Thursday, 23 January 2014

Perfectibaking

Maybe it was the man who invented a machine to find the perfect chocolate chip cookie.  Maybe it was learning about the chemistry behind these sweet treats.  Maybe it was just high time to forget the science and take a big bite through the crispy caramelized edge of an oven-fresh chocolate chip cookie and straight into its gooey melting centre.

I haven't made chocolate chip cookies in a surprisingly long time, and have had a wide range of success with my past batches.  One of my earliest baking memories, in fact, was making chocolate chip cookies.  It was a joint effort with my sister when we were being babysat, and our abilities were questionable at best.  Let's just say that our oven use was supervised, but our measuring wasn't... and salt does look a lot like sugar; Rochelle from Sport Relief Bake Off knows.  More recently I used a recipe from a Mrs. Fields' cookie cookbook, and loved them!  That's why this time I tried to find the same recipe online, leading me to Mrs. Fields' blog and her Blue Ribbon Chocolate Chip Cookies.

The recipe called for more chocolate than I had on hand (one bar) and for dark brown sugar when all I had was light.  So I adapted; I cut the recipe in half to offset the lack of chocolate (my waistline may also have thanked me) and, in an attempt to return some of the deeper caramel flavour, substituted one tablespoon of molasses for one tablespoon of the light brown sugar.  My adapted recipe is in the Recipe Box.


The recipe is very straightforward: whisk the dry ingredients in one bowl, cream the butter and sugar in another before adding the egg, molasses and vanilla, and then combine everything.  As with most recipes, over-mixing should be avoided.


After mixing, scoop out tablespoon-sized balls of dough, roll them up, and arrange them on the baking sheet.

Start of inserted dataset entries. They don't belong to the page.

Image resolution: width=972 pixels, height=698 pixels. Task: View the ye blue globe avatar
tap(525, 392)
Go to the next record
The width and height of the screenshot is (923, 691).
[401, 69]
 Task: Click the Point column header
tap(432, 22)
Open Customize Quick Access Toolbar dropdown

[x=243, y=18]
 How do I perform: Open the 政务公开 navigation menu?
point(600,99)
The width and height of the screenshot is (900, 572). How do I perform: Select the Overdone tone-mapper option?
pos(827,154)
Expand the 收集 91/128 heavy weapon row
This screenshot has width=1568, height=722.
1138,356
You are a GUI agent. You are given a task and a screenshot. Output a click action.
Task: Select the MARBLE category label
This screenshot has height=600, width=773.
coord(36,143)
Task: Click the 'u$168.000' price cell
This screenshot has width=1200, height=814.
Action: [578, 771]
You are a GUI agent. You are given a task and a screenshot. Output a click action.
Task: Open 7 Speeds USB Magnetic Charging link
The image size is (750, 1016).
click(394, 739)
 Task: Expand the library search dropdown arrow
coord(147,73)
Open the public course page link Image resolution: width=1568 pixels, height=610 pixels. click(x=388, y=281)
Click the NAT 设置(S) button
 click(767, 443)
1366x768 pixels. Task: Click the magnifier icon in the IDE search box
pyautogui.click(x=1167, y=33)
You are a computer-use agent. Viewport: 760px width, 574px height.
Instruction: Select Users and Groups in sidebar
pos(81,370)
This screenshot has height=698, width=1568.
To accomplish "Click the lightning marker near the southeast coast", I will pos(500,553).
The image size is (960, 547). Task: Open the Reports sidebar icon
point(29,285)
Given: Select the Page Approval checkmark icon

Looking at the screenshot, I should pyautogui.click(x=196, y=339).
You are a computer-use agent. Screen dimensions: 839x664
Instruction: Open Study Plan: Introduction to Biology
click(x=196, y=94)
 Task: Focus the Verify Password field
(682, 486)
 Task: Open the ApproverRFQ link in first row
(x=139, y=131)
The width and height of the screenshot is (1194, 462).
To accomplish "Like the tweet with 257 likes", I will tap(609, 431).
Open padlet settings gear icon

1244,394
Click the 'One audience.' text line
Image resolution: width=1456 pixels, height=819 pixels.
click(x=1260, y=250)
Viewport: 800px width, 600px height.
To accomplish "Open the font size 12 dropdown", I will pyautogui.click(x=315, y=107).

I expected quite a bit of spread from the cookies - to be honest I thought they might have been one giant cookie when I took them out - but I took a chance and they were fine.  They spread at the start of the bake...


And then they puffed up.


They surprised me again when they didn't fall back down after I took them out of the oven... These were not the same cookies I'd made from the cookbook.  I don't know if that was because the base recipes were different, I checked the cookbook and the recipes are the same (thank you Mrs. Fields!), so it seems that either my method (ignoring the directions in the recipe or not ignoring them) changed, or the addition of molasses really made quite a difference.  I remember those initial cookies as being relatively flat, crispy on the outside and soft in the middle; the kind you could bend a bit without breaking.  This batch also bends without breaking, to a point, but are far thicker.  They aren't cakey or dry, but a bit crumbly in a good way.  The edges and surface have that carmelized sweetness, and the overall flavour is very nice.  I simply don't know what happened to give them their height; maybe it's my memory that's faulty.

I checked out this handy guide from Handle the Heat, but it didn't shed much light on my particular batch, as the only thick cookies she baked were the product of adding more flour to the recipe, which I didn't do.  She also reports that they were undercooked and gooey in the middle, which mine were not.  (That is, however, in line with what cookie machine guy suggested - see link above).  It seems like I'll just have to make them again - or a few more times - to experiment.  Darn.

Speaking of experiment, I made a discovery with this micro-batch of cookies: an ex-Balvenie canister holds one dozen of them, perfectly.


They aren't whisky, but they'll certainly do.